Wnętrze gdańskiej Restauracji Metamorfoza
Czy Pomorskie, w którym notabene od urodzenia przyszło mi żyć,
ma szansę zabłyszczeć jako ten region, który
swoim Gościom oferuje nie tylko piaszczyste plaże, zróżnicowaną
architekturę Trójmiasta i kaszubskie jeziora, ale również
prawdziwą ucztę smaków?
I czy posiadający potencjał wystarczy, by namówić Gościa z innej
części kraju, lub zza granicy – do chęci powrotu?
Odpowiedzi na podobne pytania szukają ludzie zaangażowani w rozwój
turystyczny naszego regionu (Pomorska Regionalna Organizacja
Turystyczna), włodarze (Miasto Gdańsk) i... nie inaczej –
niektórzy zdrowo myślący restauratorzy i szefowie kuchni.
I chyba określenie „zdrowo myślący” jest tutaj, jak sądzę,
całkiem na miejscu... Nie ma co udawać, nasza kulinarna (a co za
tym idzie – i zdrowotna) świadomość – wzrosła tak mocno w
ostatnich latach (i nadal rośnie), że wciskanie Gościom
nieświeżego, czy śmieciowego jedzenia – wydaje się być mocno
szkodliwe dla reputacji miejsca, a przy tym chyba zwyczajnie już 'passe'.
Śmieciowe jedzenie można zjeść wszędzie, nie ma potrzeby
wyruszania po nie na drugi kraniec Polski, czy świata...
Reguła zdaje się być tyleż dziecinnie prosta, co często
niedoceniana: korzystajmy z lokalnych zasobów, zbierajmy owoce
naszych najbliższych pól, wód i lasów, wspierajmy naszych
lokalnych, niedużych, ale sprawdzonych producentów. A potem –
sezonowe, maksymalnie świeże i pachnące – stawiajmy na stół.
:) Jednym słowem regionalne smaki – rulez!
Detale wnętrza Restauracji Metamorfoza
Takie motto przyświeca kilku bardzo ważnym na kulinarnej mapie
Trójmiasta – restauracjom. Zdecydowanie należą do nich gdańska
Restauracja Metamorfoza (prowadzona przez Justynę Zdunek), oraz
sopocki Bulaj (Artura Moroza).
Potrawy, które mieliśmy okazję degustować w Metamorfozie, a przy przygotowywaniu niektórych z nich - czynnie uczestniczyć przy boku zawodowych kucharzy. Na zdjęciu od górnego lewego rogu: * przepiórka (przyrządzana nowoczesną metodą 'sous vide') na warzywnym puree; * policzek wołowy ('sous vide') na chrzanowym musie, z pieczonymi buraczkami; * przepiórka w sosie śmietanowym, serwowana ze słoniną, na mleczno- jajecznym pęczaku (wg starej receptury); * kiszone warzywa z popiołem z bakłażana, puree z warzyw, podane na czekoladowym pyle; * pstrąg ('sous vide') podany z konfitowanymi cebulkami i kiszonym ogórkiem.
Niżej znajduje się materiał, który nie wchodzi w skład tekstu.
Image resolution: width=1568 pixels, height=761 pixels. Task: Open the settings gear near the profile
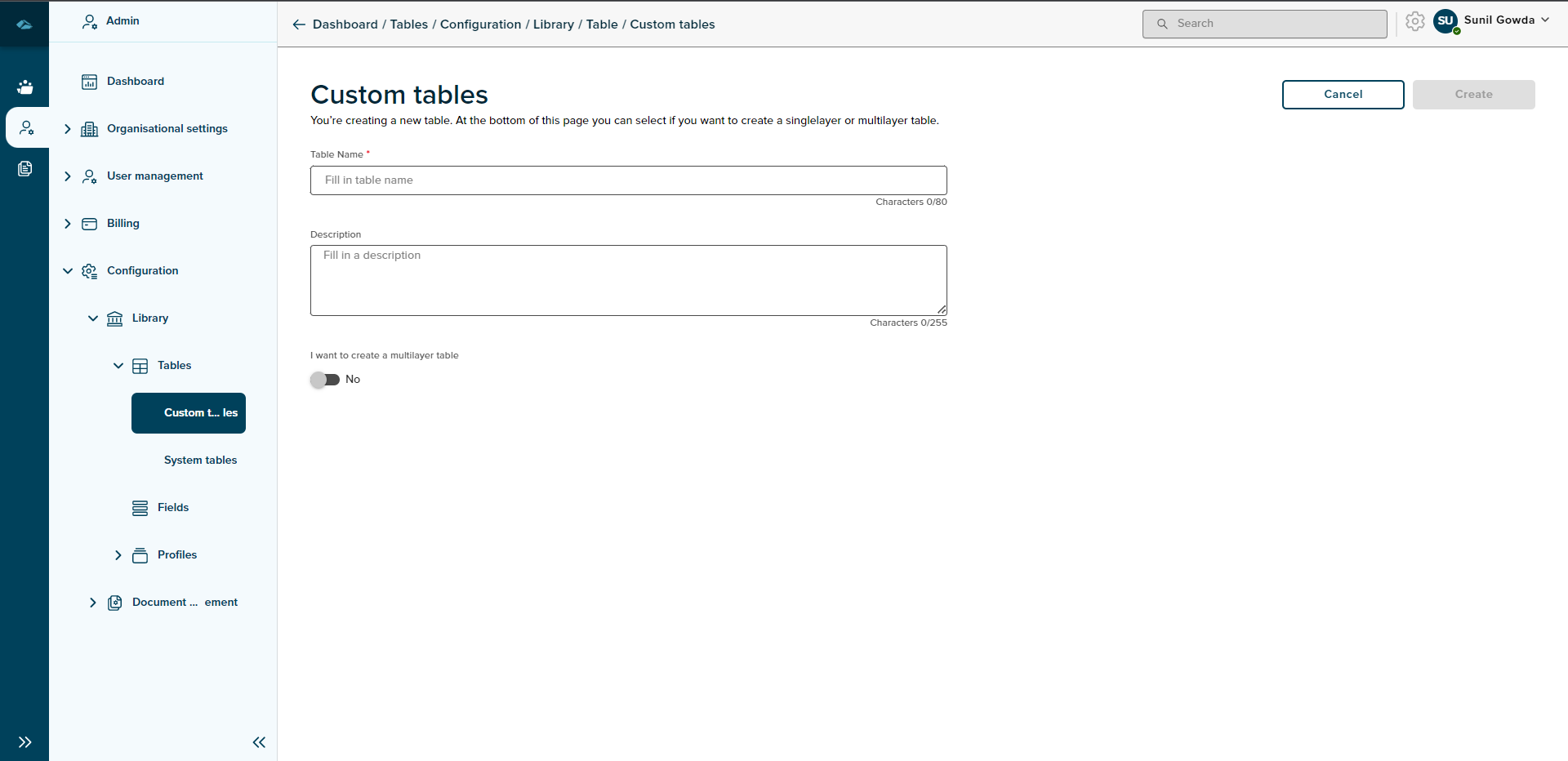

Oni mają mocny pomysł „na siebie”, sprawdzoną, pełną energii ekipę pracowników, dobre, lokalne produkty, żadnych kompromisów i jasny cel – kulinarna promocja naszego regionu. Menu jest żywe i zmienia się nie tylko z porami roku, ale nawet z dnia na dzień – odzwierciedlając najlepsze produkty, jakie w danym dniu udało się nabyć.
W sopockim Bulaju - Artur Moroz (szef kuchni) dzielił się z nami szeroką wiedzą na temat ryb. Uczyliśmy się rozpoznawać niektóre (obecnie poławiane) gatunki ryb bałtyckich i z kaszubskich jezior, popróbować niełatwej sztuki prawidłowego filetowania ryb i oczywiście pomagać przy gotowaniu. Na zdjęciu niektóre z przygotowanych potraw (od górnego lewego rogu): tatar z surowego dorsza wędzony dymem; * lin pieczony pieczony w sosie śmietanowo - chrzanowym; * flądra z mulami na smażonej włoskiej kapuście; * jesiotr pieczony w całości. A w górnym rzędzie również "Truskawkowa" Ania pracująca nad piwną panierką do śledzia. :)
Właściciele Metamorfozy zrobili nawet duży krok do przodu i na potrzeby restauracji rozbudowują swoje własne gospodarstwo, w którym już hodują kapłony, oraz kury zielononóżki. W przygotowaniu jest ogród warzywny i ziołowy. Czy nie przypomina to dobrych i chwalonych poczynań najlepszych restauratorów świata? :)
Osobiście mam nadzieję, że podobnych punktów na mapie Trójmiasta
zacznie przybywać, a kulinarne znaczenie regionu pomorskiego będzie rosło.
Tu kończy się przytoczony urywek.